No modern English writer, except the great, the unequalled Mr. Hardy, has the power which Conrad has, of conveying to the mind that close indescribable intimacy between humanity's passions and the little inanimate things which have surrounded us from childhood.

Conrad can convey this "home-feeling," this warm secure turning of the human animal to the lair which it has made for itself, even into the heart of the tempestuous ocean. He can give us that curious half-psychic and half-physical thrill of being in mellow harmony with our material surroundings, even in the little cabin of some weather-battered captain of a storm-tossed merchant-ship; and not a sailor, in his books, and not a single ship in which his sailors voyage, but has a sort of dim background of long rests from toil in ancient harbourback-waters where the cobblestones on the wharf-edge are thick with weeds and moss, and where the November rain beats mistily and greyly, as in Russia and in England, upon the tiled roofs and the lamplit streets.

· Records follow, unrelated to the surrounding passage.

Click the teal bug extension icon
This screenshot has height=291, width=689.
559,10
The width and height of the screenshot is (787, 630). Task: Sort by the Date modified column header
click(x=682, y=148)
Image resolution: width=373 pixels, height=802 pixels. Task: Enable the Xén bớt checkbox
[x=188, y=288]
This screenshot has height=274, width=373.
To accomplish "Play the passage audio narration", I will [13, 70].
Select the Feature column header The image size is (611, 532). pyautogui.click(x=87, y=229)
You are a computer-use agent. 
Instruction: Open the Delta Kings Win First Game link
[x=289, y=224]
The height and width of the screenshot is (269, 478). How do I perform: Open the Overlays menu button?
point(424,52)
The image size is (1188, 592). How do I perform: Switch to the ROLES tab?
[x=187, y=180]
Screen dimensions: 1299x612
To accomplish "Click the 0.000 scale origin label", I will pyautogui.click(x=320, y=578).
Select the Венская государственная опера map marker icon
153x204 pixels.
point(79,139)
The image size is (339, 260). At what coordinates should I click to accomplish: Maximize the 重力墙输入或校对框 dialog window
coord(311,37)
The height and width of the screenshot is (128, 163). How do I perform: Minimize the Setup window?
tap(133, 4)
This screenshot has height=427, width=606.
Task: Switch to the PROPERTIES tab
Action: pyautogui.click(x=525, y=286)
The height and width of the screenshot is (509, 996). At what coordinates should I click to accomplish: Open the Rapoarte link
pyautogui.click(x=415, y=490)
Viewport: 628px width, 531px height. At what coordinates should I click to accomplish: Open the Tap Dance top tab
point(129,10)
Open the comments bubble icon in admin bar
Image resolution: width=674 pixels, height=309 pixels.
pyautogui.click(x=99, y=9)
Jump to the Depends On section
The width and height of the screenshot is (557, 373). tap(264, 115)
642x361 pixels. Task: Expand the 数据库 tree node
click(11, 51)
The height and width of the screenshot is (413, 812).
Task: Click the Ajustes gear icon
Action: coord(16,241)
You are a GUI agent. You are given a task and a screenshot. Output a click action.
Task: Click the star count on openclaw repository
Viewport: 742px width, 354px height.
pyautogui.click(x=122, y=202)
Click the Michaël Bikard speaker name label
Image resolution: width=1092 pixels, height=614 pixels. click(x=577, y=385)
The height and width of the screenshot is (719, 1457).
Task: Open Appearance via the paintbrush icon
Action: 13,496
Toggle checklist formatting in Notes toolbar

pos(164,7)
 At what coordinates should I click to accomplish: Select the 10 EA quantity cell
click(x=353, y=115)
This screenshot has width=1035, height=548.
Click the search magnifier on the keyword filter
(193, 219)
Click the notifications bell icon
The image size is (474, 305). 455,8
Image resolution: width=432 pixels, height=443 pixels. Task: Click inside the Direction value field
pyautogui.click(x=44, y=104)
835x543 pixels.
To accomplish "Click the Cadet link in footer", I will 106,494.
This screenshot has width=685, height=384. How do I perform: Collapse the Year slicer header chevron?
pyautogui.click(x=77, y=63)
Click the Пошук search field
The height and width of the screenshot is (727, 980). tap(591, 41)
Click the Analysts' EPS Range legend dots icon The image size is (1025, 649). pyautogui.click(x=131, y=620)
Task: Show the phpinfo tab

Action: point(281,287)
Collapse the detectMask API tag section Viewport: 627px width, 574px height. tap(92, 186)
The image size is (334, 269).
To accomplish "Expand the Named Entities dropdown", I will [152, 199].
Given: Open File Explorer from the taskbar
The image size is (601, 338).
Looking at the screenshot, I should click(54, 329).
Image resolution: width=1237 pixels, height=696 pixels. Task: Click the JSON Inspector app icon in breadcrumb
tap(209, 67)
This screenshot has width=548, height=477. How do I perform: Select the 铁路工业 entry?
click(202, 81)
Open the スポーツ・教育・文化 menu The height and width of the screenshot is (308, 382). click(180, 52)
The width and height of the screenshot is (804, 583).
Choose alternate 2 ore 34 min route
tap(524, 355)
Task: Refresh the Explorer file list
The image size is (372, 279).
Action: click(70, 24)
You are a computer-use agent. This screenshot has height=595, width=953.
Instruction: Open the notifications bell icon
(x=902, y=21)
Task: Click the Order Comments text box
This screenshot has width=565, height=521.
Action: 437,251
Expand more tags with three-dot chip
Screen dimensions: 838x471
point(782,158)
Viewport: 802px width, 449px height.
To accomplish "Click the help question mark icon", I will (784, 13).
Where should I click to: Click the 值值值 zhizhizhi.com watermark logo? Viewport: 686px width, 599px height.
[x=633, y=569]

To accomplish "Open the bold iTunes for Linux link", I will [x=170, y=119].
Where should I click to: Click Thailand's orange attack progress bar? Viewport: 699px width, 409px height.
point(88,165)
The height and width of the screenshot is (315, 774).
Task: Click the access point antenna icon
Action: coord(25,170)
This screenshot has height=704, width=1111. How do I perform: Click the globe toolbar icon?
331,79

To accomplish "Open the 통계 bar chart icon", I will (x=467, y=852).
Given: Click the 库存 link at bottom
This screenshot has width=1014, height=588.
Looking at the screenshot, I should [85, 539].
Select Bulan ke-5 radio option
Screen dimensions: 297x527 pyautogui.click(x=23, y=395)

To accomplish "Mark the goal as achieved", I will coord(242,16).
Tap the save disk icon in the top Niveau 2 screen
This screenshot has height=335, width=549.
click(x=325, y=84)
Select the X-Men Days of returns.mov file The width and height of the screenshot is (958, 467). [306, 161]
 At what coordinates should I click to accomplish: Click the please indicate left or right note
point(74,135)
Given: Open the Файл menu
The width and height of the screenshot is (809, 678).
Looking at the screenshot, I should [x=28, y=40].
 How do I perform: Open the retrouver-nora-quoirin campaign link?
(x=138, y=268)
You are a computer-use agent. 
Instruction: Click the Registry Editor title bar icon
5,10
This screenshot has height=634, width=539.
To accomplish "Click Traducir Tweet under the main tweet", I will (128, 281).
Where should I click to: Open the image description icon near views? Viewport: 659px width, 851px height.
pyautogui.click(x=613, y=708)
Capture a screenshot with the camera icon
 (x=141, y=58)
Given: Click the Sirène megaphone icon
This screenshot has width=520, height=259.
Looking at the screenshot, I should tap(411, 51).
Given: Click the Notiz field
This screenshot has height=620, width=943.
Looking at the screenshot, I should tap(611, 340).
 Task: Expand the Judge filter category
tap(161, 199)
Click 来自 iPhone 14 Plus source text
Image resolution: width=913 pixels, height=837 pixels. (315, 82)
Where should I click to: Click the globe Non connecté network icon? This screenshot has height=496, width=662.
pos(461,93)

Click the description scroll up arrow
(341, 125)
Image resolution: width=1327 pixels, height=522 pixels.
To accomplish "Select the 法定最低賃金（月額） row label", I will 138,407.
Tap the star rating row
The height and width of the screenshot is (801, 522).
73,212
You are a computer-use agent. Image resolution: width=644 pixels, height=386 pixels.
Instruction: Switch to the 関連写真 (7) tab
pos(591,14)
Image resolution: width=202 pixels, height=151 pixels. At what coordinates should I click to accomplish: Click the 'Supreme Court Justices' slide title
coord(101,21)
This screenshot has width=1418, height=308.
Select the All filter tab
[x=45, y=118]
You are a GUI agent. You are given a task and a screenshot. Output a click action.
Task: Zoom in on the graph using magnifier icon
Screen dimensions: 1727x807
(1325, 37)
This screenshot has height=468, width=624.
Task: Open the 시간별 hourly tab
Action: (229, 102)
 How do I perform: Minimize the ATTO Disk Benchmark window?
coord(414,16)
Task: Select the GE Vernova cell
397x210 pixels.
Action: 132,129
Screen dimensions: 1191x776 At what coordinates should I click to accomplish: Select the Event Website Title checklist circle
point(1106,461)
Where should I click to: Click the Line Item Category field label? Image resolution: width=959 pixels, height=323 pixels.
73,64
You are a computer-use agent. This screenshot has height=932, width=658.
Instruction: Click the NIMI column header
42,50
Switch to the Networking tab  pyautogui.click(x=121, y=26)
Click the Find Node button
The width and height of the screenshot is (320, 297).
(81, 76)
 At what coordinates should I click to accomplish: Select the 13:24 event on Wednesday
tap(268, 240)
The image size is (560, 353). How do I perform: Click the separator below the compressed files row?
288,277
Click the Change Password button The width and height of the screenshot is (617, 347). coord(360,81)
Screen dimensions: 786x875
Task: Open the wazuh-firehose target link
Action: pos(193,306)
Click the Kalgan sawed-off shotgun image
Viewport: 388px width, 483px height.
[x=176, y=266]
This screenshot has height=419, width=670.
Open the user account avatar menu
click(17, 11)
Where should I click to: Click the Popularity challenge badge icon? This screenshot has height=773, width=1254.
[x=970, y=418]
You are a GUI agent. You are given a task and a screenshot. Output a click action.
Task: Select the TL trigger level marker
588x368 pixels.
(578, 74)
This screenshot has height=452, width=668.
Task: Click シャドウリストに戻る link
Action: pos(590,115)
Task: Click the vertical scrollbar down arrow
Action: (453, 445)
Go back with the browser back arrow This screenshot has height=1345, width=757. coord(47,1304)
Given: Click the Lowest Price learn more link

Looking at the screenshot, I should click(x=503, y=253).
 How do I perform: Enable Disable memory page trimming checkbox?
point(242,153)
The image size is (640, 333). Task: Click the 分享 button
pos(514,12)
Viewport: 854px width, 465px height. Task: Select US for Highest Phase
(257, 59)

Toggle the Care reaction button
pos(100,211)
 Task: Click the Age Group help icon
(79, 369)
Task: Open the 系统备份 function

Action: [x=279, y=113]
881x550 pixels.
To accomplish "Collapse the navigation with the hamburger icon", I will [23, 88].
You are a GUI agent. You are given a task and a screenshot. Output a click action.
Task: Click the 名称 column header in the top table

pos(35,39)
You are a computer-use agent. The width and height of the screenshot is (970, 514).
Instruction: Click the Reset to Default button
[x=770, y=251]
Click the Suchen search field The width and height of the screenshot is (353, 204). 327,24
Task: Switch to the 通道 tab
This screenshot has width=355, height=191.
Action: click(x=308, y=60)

It is nothing less than just this human imagination in him, brooding so carefully over the intimate and sacred relations between our frail mortality and its material surroundings, that makes it possible for him to treat with such delicate reverence the ways and customs, the usages and legendary pieties, of the various half-savage tribes among whom his exiled Europeans wander.

I am not ashamed to admit that I find the emphasis laid in Conrad's books upon sheer physical violence a little hurtful to my pleasure in reading him. What is the cause of this mania for violence? It surely detracts from the charm of his writing, and it is difficult to see, from any psychological point of view, where the artistic necessity of it lies. I do not feel that the thing is an erotic perversion. There is a downright brutality in it which militates against any subtly voluptuous explanation. Can it be that he is simply and solely appealing here to what he is led to believe is the taste of his Anglo-Saxon readers? No—that, surely, were unworthy of him. That surely must be considered unthinkable! Is it that, being himself of an abnormally nervous and sensitive temperament, he forces himself by a kind of intellectual asceticism to rush upon the pricks of a physiological brutality as the sort of penance a conscientious writer has to pay; has to pay to the merciless cruelty of truth?

No; that does not seem to me quite to cover the case. It is an obscure matter, and I think, in our search for the true solution, we may easily stumble upon very interesting and deeply hidden aspects, not only of Conrad's temperament, but of the temperament of a great many artists and scholars. In all artistic work there is so much that goes on in the darkness, so much secret exploitation of the hidden forces of one's nature, that it is extremely difficult to put one's finger upon the real cause of any particular flaming outbreak.

I have observed this sudden and tempestuous "obsession of violence" in the moods of certain highly-strung and exquisitely wrought-upon women; and it is possible that the heavy, dull, thick, self-complacent brutality of Nature and average human nature is itself so hurting and rending a thing to the poignant susceptibilities of a noble spirit, that, out of a kind of desperate revenge upon it, it goes to the extreme limit itself and, so to speak, out-Tamberlaines Tamberlaine in bloody massacre.

What, however, really arrests and holds us in Conrad is not the melodramatic violence of these tempestuous scenes, but the remote psychological impulses at work behind them.

Where, in my opinion, he is supremely great, apart from his world-deep revelations of direct human feeling, is in his imaginative fusion of some particular spiritual or material motif through the whole fabric of a story.